WHAT IS NEEDED —
Start at the top line and retype the data exactly through to the end.
EXERCISE DATA START
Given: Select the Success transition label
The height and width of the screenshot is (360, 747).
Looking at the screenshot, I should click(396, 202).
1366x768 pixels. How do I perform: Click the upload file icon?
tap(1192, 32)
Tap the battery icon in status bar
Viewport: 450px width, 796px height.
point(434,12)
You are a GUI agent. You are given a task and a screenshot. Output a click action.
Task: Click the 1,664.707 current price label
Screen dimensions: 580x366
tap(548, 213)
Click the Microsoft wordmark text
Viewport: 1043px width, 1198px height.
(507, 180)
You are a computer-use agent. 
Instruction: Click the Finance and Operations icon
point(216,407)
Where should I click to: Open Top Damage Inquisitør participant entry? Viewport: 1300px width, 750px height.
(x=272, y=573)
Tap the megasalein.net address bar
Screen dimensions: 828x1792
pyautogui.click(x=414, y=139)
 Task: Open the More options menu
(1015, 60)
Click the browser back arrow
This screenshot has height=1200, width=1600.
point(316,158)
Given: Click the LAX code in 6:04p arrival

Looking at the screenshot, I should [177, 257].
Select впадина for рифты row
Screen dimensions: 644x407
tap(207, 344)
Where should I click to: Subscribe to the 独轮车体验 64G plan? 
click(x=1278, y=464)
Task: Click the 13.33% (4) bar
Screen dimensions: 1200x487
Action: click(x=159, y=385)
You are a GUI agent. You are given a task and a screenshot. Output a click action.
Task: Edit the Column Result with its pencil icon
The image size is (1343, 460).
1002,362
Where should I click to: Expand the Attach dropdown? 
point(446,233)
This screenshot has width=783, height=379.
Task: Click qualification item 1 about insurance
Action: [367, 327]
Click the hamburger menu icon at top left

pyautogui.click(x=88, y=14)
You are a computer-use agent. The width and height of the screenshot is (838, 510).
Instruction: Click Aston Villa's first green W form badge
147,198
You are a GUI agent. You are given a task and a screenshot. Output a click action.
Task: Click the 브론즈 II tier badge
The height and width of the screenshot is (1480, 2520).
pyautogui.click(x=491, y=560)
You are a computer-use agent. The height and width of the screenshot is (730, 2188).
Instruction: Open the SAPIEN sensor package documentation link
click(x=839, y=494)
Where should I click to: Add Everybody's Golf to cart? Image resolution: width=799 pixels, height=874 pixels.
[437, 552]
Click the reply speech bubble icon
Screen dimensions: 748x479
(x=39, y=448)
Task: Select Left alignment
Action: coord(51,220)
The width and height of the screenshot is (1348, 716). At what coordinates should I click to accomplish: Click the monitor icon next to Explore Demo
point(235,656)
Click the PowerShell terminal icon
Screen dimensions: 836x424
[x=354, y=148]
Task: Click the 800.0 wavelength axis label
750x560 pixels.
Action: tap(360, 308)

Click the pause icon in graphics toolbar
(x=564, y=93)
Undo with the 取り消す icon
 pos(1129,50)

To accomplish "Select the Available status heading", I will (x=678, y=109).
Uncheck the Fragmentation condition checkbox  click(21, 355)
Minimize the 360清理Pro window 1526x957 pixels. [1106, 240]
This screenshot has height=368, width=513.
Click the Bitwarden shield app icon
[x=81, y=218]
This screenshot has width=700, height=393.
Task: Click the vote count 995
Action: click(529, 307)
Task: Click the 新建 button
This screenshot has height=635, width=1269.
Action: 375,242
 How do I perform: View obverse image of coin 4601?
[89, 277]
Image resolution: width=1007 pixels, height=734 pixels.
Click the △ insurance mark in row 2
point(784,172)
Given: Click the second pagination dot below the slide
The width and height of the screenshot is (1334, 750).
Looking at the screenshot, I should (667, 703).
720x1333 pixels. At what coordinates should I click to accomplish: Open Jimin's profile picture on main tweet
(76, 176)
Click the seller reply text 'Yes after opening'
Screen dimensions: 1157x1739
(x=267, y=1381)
EXERCISE DATA END
RESULT OF THIS EXERCISE —
Given: Select the Success transition label
The height and width of the screenshot is (360, 747).
Looking at the screenshot, I should click(396, 202).
1366x768 pixels. How do I perform: Click the upload file icon?
tap(1192, 32)
Tap the battery icon in status bar
Viewport: 450px width, 796px height.
point(434,12)
You are a GUI agent. You are given a task and a screenshot. Output a click action.
Task: Click the 1,664.707 current price label
Screen dimensions: 580x366
tap(548, 213)
Click the Microsoft wordmark text
Viewport: 1043px width, 1198px height.
(507, 180)
You are a computer-use agent. 
Instruction: Click the Finance and Operations icon
point(216,407)
Where should I click to: Open Top Damage Inquisitør participant entry? Viewport: 1300px width, 750px height.
(x=272, y=573)
Tap the megasalein.net address bar
Screen dimensions: 828x1792
pyautogui.click(x=414, y=139)
 Task: Open the More options menu
(1015, 60)
Click the browser back arrow
This screenshot has height=1200, width=1600.
point(316,158)
Given: Click the LAX code in 6:04p arrival

Looking at the screenshot, I should [177, 257].
Select впадина for рифты row
Screen dimensions: 644x407
tap(207, 344)
Where should I click to: Subscribe to the 独轮车体验 64G plan? 
click(x=1278, y=464)
Task: Click the 13.33% (4) bar
Screen dimensions: 1200x487
Action: click(x=159, y=385)
You are a GUI agent. You are given a task and a screenshot. Output a click action.
Task: Edit the Column Result with its pencil icon
The image size is (1343, 460).
1002,362
Where should I click to: Expand the Attach dropdown? 
point(446,233)
This screenshot has width=783, height=379.
Task: Click qualification item 1 about insurance
Action: [367, 327]
Click the hamburger menu icon at top left

pyautogui.click(x=88, y=14)
You are a computer-use agent. The width and height of the screenshot is (838, 510).
Instruction: Click Aston Villa's first green W form badge
147,198
You are a GUI agent. You are given a task and a screenshot. Output a click action.
Task: Click the 브론즈 II tier badge
The height and width of the screenshot is (1480, 2520).
pyautogui.click(x=491, y=560)
You are a computer-use agent. The height and width of the screenshot is (730, 2188).
Instruction: Open the SAPIEN sensor package documentation link
click(x=839, y=494)
Where should I click to: Add Everybody's Golf to cart? Image resolution: width=799 pixels, height=874 pixels.
[437, 552]
Click the reply speech bubble icon
Screen dimensions: 748x479
(x=39, y=448)
Task: Select Left alignment
Action: coord(51,220)
The width and height of the screenshot is (1348, 716). At what coordinates should I click to accomplish: Click the monitor icon next to Explore Demo
point(235,656)
Click the PowerShell terminal icon
Screen dimensions: 836x424
[x=354, y=148]
Task: Click the 800.0 wavelength axis label
750x560 pixels.
Action: tap(360, 308)

Click the pause icon in graphics toolbar
(x=564, y=93)
Undo with the 取り消す icon
 pos(1129,50)

To accomplish "Select the Available status heading", I will (x=678, y=109).
Uncheck the Fragmentation condition checkbox  click(21, 355)
Minimize the 360清理Pro window 1526x957 pixels. [1106, 240]
This screenshot has height=368, width=513.
Click the Bitwarden shield app icon
[x=81, y=218]
This screenshot has width=700, height=393.
Task: Click the vote count 995
Action: click(529, 307)
Task: Click the 新建 button
This screenshot has height=635, width=1269.
Action: 375,242
 How do I perform: View obverse image of coin 4601?
[89, 277]
Image resolution: width=1007 pixels, height=734 pixels.
Click the △ insurance mark in row 2
point(784,172)
Given: Click the second pagination dot below the slide
The width and height of the screenshot is (1334, 750).
Looking at the screenshot, I should (667, 703).
720x1333 pixels. At what coordinates should I click to accomplish: Open Jimin's profile picture on main tweet
(76, 176)
Click the seller reply text 'Yes after opening'
Screen dimensions: 1157x1739
(x=267, y=1381)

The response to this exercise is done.